§ **What the task requires**:
Among these records, which lines include "each"? Copy them out.

(Recorded data)
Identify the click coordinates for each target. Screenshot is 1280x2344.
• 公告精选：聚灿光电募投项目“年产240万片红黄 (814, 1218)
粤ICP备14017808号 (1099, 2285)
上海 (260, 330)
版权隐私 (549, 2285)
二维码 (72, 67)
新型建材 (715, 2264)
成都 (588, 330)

==

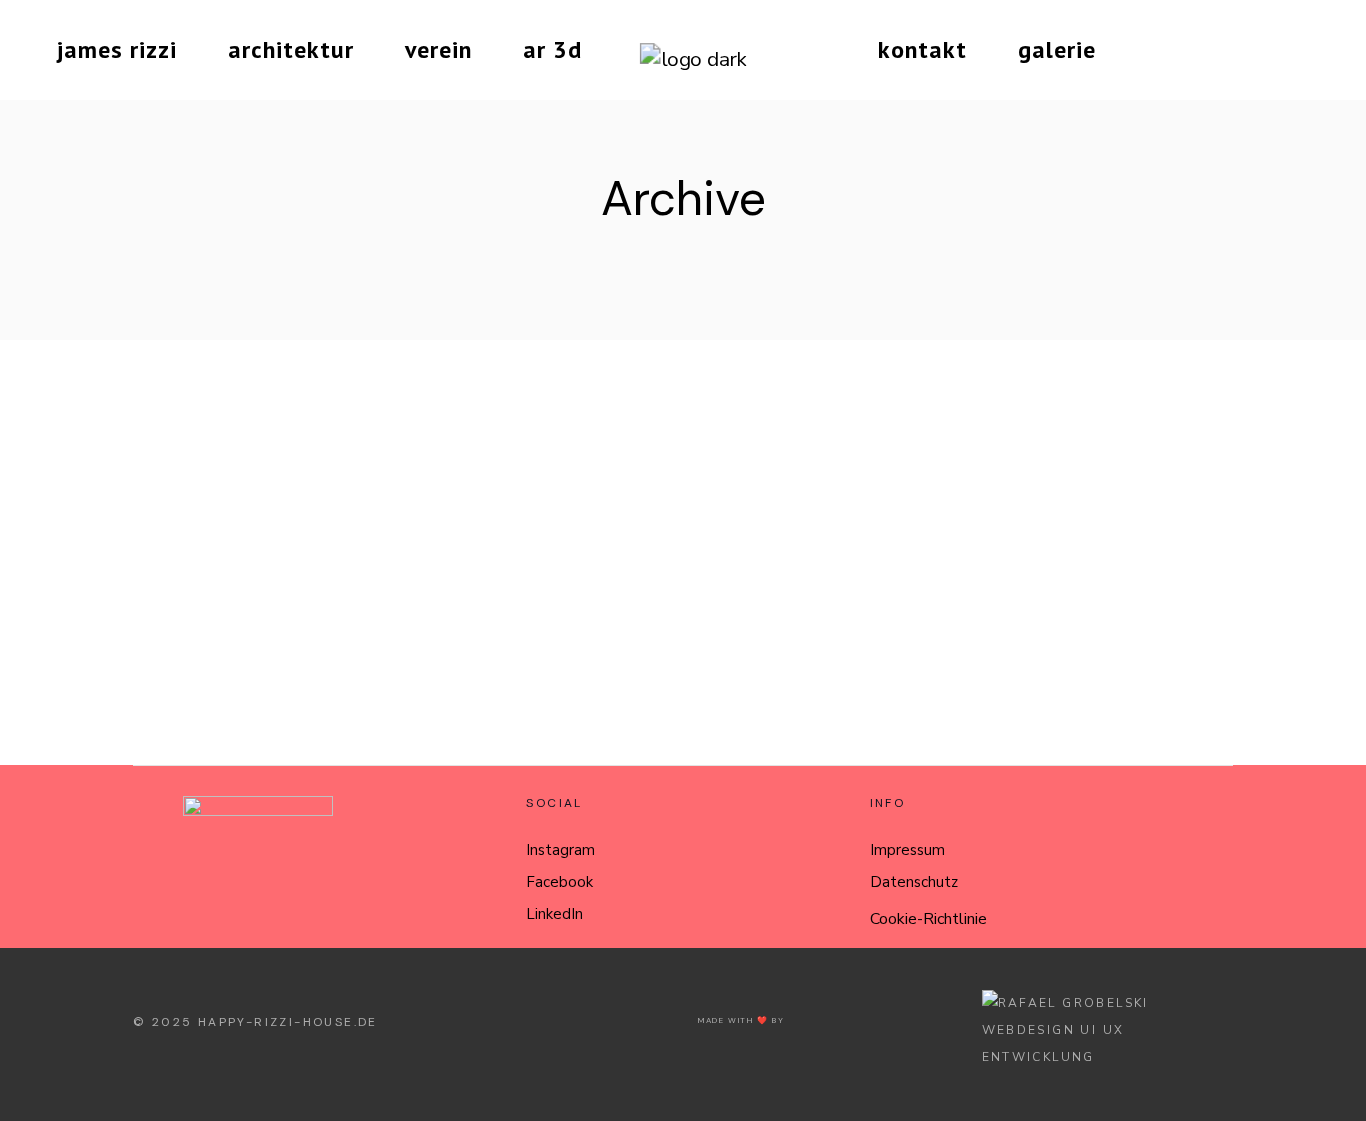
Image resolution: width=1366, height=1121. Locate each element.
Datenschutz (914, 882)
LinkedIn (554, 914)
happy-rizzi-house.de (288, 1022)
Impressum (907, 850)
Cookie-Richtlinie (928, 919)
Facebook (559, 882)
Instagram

§ **Task result**:
Identify the click coordinates for each target. Screenshot is 1280x2344.
Image resolution: width=1366, height=1121. Locate each element.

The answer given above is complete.